La Cour d’appel a récemment eu à analyser une situation similaire alors qu’un sous-traitant avait fait faillite sans payer son propre sous-traitant. La question qui se posait alors était la suivante : L’entrepreneur général qui voudrait dans un tel cas payer le sous-traitant du failli devrait-il verser le même montant à ce dernier et donc faire deux fois le même paiement ? La Cour d’appel répond par la négative dans l’arrêt Daltech1.

Il est fort probable que les principes énoncés ciaprès par la Cour d’appel dans cette affaire s’appliquent lorsque l’entrepreneur général fait faillite sans avoir payé ses sous-traitants, mettant ainsi à risque le propriétaire de faire un double paiement.

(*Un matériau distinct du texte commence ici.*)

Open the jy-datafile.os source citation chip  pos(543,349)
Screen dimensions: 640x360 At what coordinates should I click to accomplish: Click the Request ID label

Les faits, dans l’affaire Daltech, étaient les suivants :

Le CSSS Pierre-Boucher (« CSSS ») a octroyé un contrat de construction à Sept Frères Construction Inc. (« Sept Frères ») pour un projet d’agrandissement de son centre hospitalier. Sept Frères a conclu un contrat de sous-traitance avec Daltech Architectural Inc. (« Daltech ») pour l’exécution de certains travaux. Daltech a ensuite octroyé un contrat à un sous-traitant Portronik A.T. Ltée, (« Portronik ») pour l’installation de portes.

Schéma

Comme le prévoit le Code civil du Québec2, Portronik a dénoncé son contrat au CSSS.

Le 6 juillet 2006, Daltech a fait cession de ses biens et un syndic à la faillite a été nommé. D’une part, un solde 148 816,47 $ restait impayé par Sept Frères à Daltech pour les travaux qu’elle avait effectués et d’autre part, une créance de 91 946,64 $ demeurait impayée par Daltech à Portronik, son propre sous-traitant. Le 18 juillet 2006, après la faillite de Daltech, Portronik a publié un avis d’hypothèque légale de ce montant contre l’immeuble du CSSS.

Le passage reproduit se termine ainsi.